E, falando assim, compreendo que perco o tempo. Com efeito, se me escapa o retrato moral de minha mulher, para que serve esta narrativa? Para nada, mas sou forçado a escrever.
Quando os grilos cantam, sento-me aqui à mesa da sala de jantar, bebo café, acendo o cachimbo. Às vezes as ideias não vêm, ou vêm muito numerosas – e a folha permanece meio escrita, como estava na véspera. Releio algumas linhas, que me desagradam. Não vale a pena tentar corrigi-las. Afasto o papel.
Emoções indefiníveis me agitam – inquietação terrível, desejo doido de voltar, tagarelar novamente com Madalena, como fazíamos todos os dias, a esta hora. Saudade? Não, não é isto: é desespero, raiva, um peso enorme no coração.
Procuro recordar o que dizíamos. Impossível. As minhas palavras eram apenas palavras, e as dela tinham alguma coisa que não consigo exprimir. Para senti-las melhor, eu apagava as luzes, deixava que a sombra nos envolvesse até ficarmos dois vultos indistintos na escuridão.
Lá fora os sapos arengavam, o vento gemia, as árvores do pomar tornavam-se massas negras.
RAMOS, Graciliano.
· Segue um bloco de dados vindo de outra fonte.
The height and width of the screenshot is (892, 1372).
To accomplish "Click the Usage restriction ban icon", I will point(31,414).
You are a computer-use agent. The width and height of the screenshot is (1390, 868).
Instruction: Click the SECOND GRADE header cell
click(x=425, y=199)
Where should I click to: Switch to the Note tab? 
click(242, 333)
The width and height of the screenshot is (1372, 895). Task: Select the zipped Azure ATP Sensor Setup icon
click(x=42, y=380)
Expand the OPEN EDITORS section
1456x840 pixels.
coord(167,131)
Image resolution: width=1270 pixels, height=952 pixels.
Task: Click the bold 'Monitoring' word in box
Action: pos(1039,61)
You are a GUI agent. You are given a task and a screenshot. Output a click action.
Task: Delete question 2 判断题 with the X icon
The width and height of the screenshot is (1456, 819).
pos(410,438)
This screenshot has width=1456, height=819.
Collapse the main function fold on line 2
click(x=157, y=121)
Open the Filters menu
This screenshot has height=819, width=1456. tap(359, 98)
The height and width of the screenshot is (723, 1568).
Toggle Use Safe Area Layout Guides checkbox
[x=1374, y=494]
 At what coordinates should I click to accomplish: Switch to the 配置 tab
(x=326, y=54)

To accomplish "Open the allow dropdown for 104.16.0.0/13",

São Bernardo.
A única afirmação que não corresponde ao texto acima é que Paulo Honório, personagem-narrador:
atribui a sua dificuldade em conhecer e compreender Madalena às condições desfavoráveis em que formou a sua própria personalidade.
confia na capacidade da sua memória para narrar a sua vida com Madalena e compreender a personalidade dela.
considera que há uma diferença capital entre a sua personalidade e a de sua mulher, quanto a sensibilidade e linguagem.
escreve a sua narrativa para tentar compreender a personalidade de Madalena, mas teme não conseguir tal objetivo.
experimenta grandes dificuldades para compor a sua narrativa, mas sente que não pode desistir desse trabalho.